* _WHAT YOU NEED TO DO_: Reproduce the records word for word, apart from the images they contain.

* _INFORMATION_:
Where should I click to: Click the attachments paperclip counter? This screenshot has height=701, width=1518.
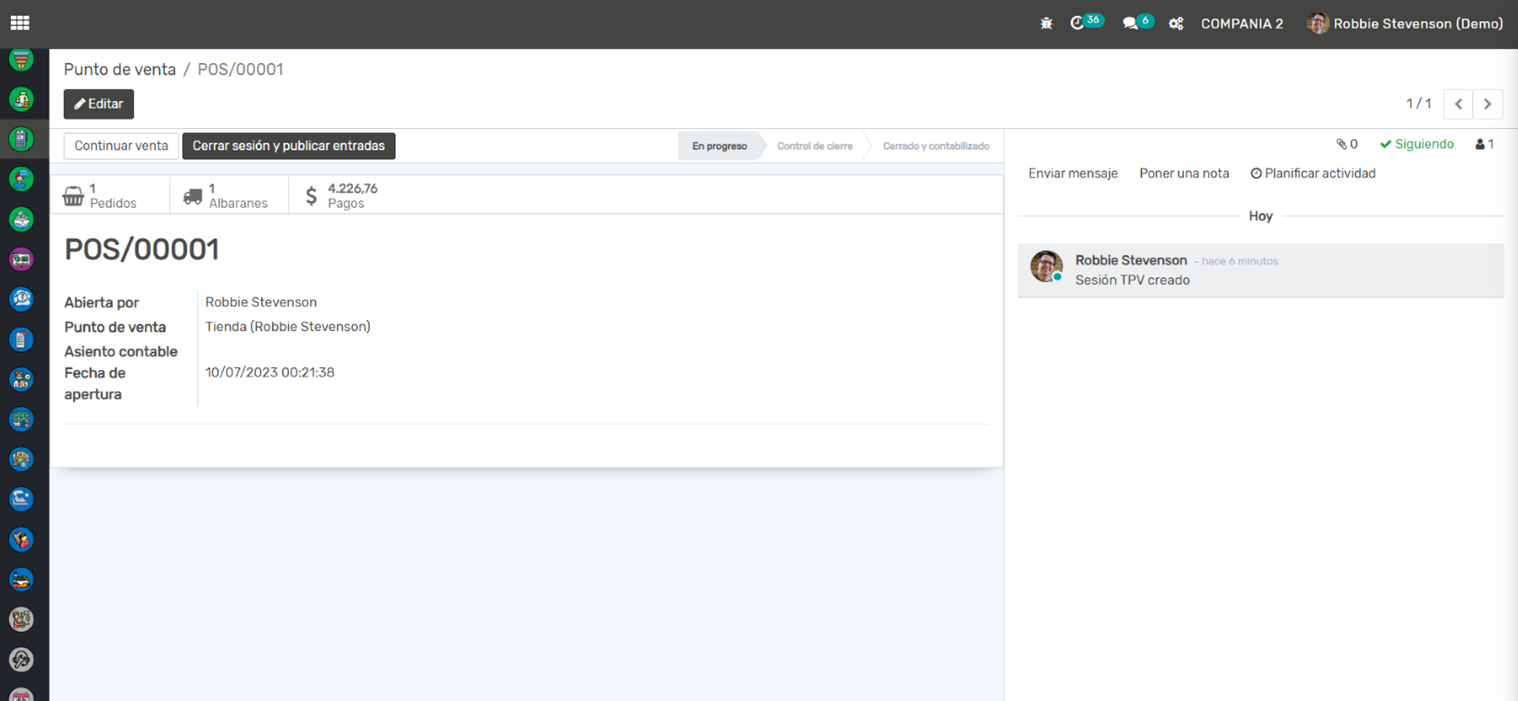(x=1347, y=144)
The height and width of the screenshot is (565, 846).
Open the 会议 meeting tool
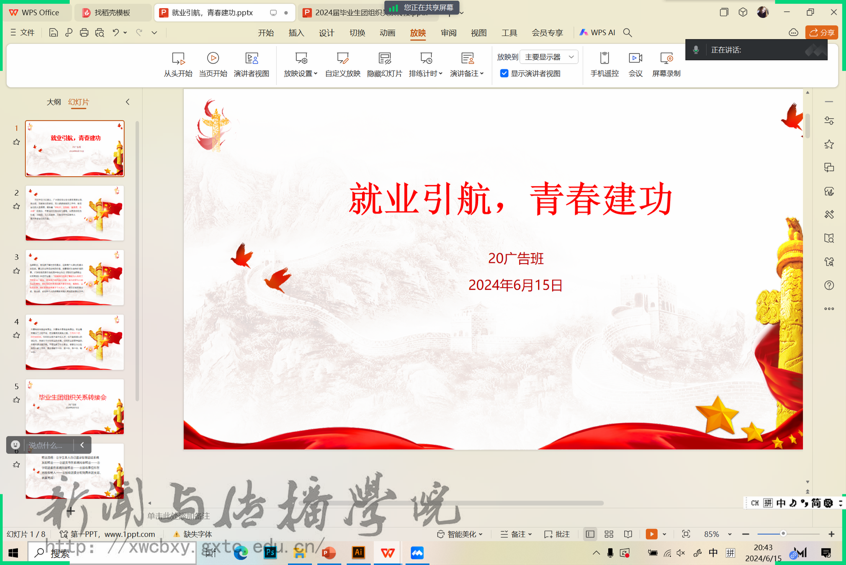pos(635,64)
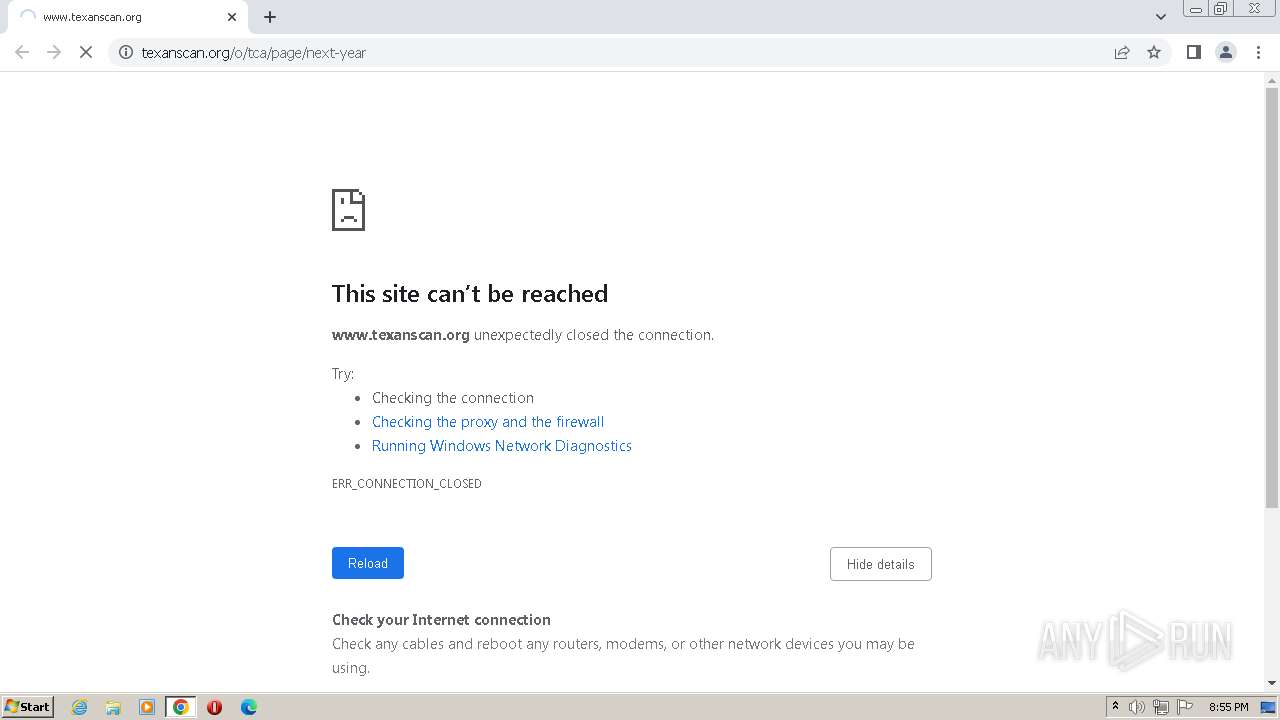
Task: Click the Hide details button
Action: 880,564
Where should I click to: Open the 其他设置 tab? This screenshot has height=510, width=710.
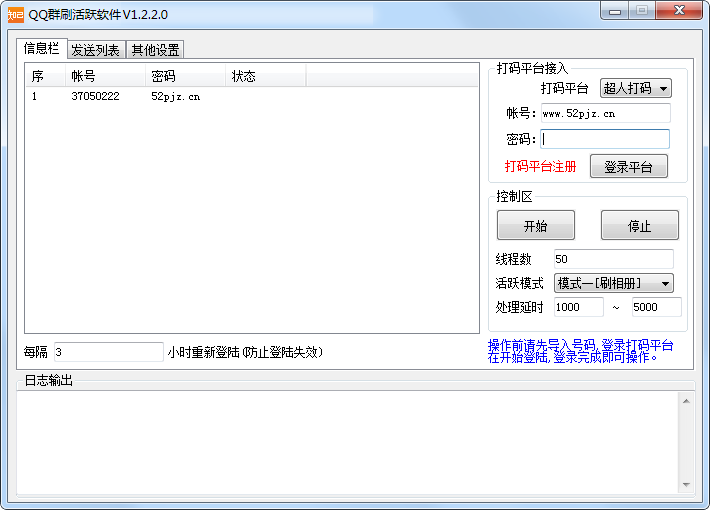pyautogui.click(x=155, y=50)
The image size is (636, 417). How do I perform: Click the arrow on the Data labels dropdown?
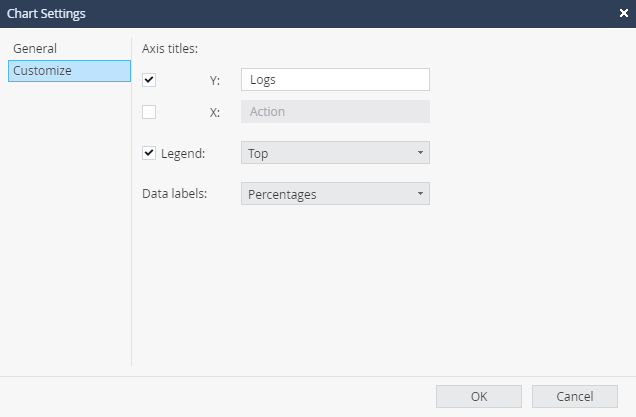point(420,193)
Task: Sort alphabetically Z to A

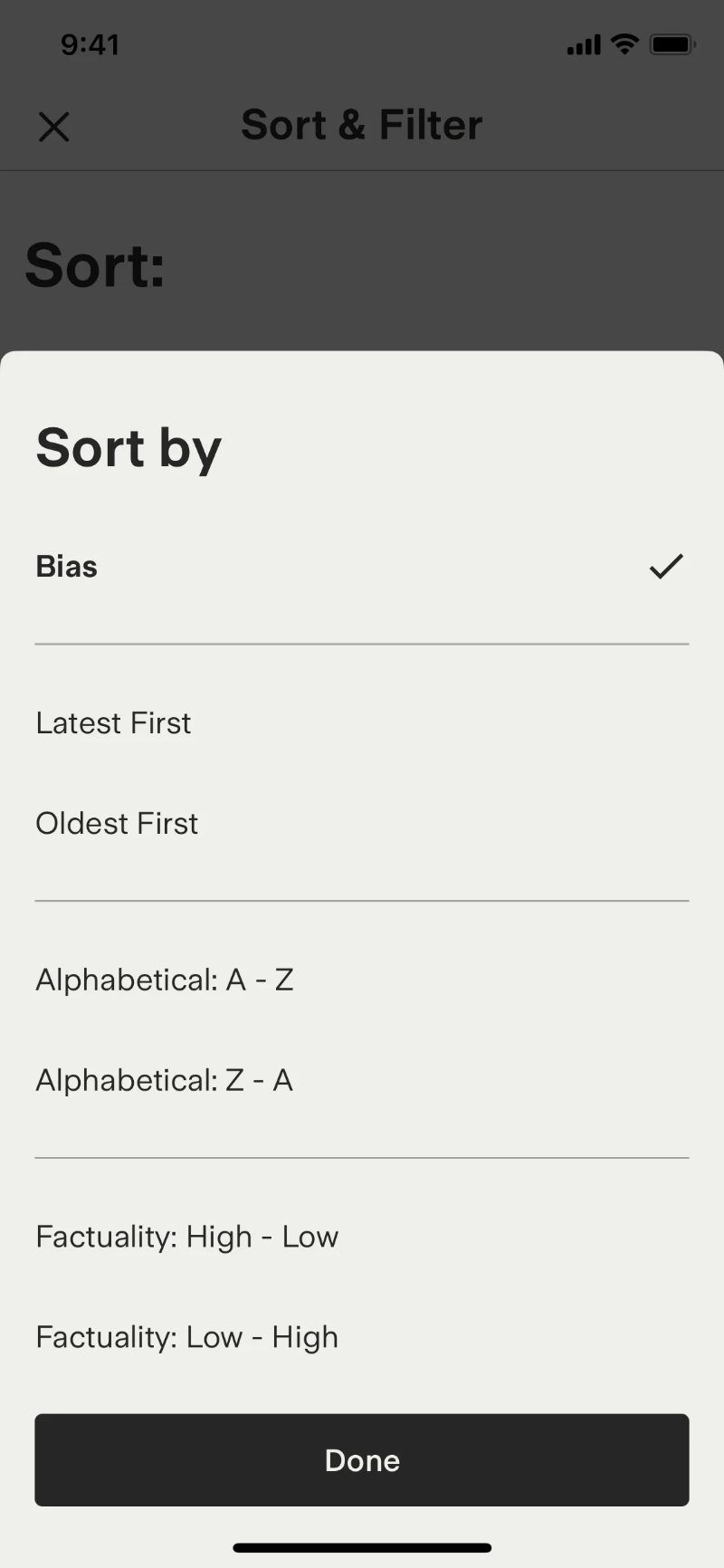Action: (x=164, y=1079)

* _SOLUTION TO THE EXERCISE_:
Where should I click to: Click the attachments paperclip counter? This screenshot has height=701, width=1518.
(x=1347, y=144)
The height and width of the screenshot is (565, 846).
Open the 会议 meeting tool
pos(635,64)
Task: Click the Hide details button
Action: 880,564
Where should I click to: Open the 其他设置 tab? This screenshot has height=510, width=710.
pyautogui.click(x=155, y=50)
The image size is (636, 417). How do I perform: Click the arrow on the Data labels dropdown?
point(420,193)
Task: Sort alphabetically Z to A

Action: (x=164, y=1079)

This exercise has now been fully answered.